Posted on | September 23, 2014 | No Comments

The major feature of the “Reagan Revolution,” according to Peter Gowan’s Global Gamble, was to “put money-capital in the policy saddle for the first time in decades.”[1] From the time of his presidential IBM PCinauguration in early 1981 and throughout his eight-year tenure, Reagan’s administration sought to propel the financial sector through widespread policy changes designed to “roll back” the containment of finance instituted during FDR’s reign and the early Cold War. Part of what made this political and economic movement consequential was the development of the electronic spreadsheet and its use on the newly invented personal computers such as the Apple II and IBM PC.

In this post I want to set the context for the success of the spreadsheet, particularly Lotus 1-2-3. In a future post, I will explore the formal aspects of the spreadsheet as a meaning-making application and why they are so effective in social and economic realms. I’m not taking a technological determinist position here, but rather arguing that spreadsheets and related financial technology facilitated the impact of what is sometimes called the “Reagan Revolution.” The major policy characteristics of this economic transformation included:

  1. the deregulation of banking and financial industries;
  2. relaxing the laws on anti-trust and corporate acquisitions;
  3. major tax cuts to privatize surplus wealth;
  4. securitization of student debt and other financial instruments;
  5. removing the caps on interest rates that banks could charge on credit cards and other loans;
  6. increasing US government debt to feed the bond industry and provide an additional hedge for financial risk-taking;
  7. selling off government agencies and assets;
  8. strengthening the dollar to help export production capital to low-cost countries, as well as;
  9. pressuring countries around the world to enhance the flow of US-produced news; and the
  10. liberalization of global capital controls.[2]
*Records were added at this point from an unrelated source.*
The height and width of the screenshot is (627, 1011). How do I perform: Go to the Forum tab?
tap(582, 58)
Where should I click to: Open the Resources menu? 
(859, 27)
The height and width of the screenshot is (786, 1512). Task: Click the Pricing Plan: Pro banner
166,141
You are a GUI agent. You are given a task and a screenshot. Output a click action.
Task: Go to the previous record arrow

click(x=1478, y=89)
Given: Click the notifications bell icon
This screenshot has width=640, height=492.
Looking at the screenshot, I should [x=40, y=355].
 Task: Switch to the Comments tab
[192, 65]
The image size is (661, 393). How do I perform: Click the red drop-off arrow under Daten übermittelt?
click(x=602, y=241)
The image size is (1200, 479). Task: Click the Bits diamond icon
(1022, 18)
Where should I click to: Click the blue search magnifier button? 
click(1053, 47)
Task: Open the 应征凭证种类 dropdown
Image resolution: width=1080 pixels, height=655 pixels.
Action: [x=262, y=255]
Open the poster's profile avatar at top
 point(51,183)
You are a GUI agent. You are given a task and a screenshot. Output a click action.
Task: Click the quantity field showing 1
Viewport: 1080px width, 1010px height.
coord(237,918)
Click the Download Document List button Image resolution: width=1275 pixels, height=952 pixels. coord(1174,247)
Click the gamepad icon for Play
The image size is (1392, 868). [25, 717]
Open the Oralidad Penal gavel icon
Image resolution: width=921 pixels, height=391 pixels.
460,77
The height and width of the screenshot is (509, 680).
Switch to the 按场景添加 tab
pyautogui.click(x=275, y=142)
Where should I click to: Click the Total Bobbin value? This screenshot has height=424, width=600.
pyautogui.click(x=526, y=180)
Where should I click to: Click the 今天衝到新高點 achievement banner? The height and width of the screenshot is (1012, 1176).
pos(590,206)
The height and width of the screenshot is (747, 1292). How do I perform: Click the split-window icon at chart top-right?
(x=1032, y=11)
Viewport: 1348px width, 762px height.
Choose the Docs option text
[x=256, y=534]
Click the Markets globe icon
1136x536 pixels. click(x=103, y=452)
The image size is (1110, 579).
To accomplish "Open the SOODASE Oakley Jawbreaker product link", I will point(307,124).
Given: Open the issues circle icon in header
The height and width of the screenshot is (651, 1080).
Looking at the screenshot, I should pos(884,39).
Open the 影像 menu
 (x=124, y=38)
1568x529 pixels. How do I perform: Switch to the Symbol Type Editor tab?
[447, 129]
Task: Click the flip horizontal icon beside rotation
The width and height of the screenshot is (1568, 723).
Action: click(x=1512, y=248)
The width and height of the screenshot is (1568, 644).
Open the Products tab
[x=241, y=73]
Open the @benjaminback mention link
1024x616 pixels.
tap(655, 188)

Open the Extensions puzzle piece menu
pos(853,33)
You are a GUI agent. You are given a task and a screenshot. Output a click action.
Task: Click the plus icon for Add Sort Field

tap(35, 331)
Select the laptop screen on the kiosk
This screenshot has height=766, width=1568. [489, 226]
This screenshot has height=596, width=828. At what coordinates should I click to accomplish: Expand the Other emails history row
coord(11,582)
Also important was the increased military spending and commercialization of Cold War technology that facilitated globalization of capital with fiber optics, microprocessors and packet-switched data communications. These technologies were the primary drivers of financial innovation and economic activity in the 1980s and their productive legacy continues to shape the global economy.

The ingeniously innovative “microcomputer” spreadsheet, VisiCalc, was created when Dan Bricklin teamed with his friend Bob Franston in 1977 on an homework assignment for his Harvard MBA degree. Not surprising, it was an assignment to do the calculations for one corporation to take over another corporation that sparked Bricklin’s computing solution. Faced with doing the monotonous calculations on standard green ledger sheets, he fantasized about creating a calculating tool that combined the usability of fighter plane “heads-up display” simulation with re-editing capability of a word processor. The two of them went to work with an Apple II and the result was a new “visible calculator” technology that rocked the financial world.[3]

The use of the spreadsheet exploded after IBM introduced its own “Personal Computer” in August of 1981. Soon after, Lotus 1-2-3 became available for the “PC” and all the “IBM-compatible” clones such as Compaq and Dell. Lotus 1-2-3 was named for its spreadsheet, graphing, and database capabilities that combined to produce an extraordinary new facility to both conceptually and textually organize financial information. Although the earliest PCs were weaker than their bigger contemporaries – mainframes, and even the relatively large minicomputer, they had several advantages that increased their usefulness.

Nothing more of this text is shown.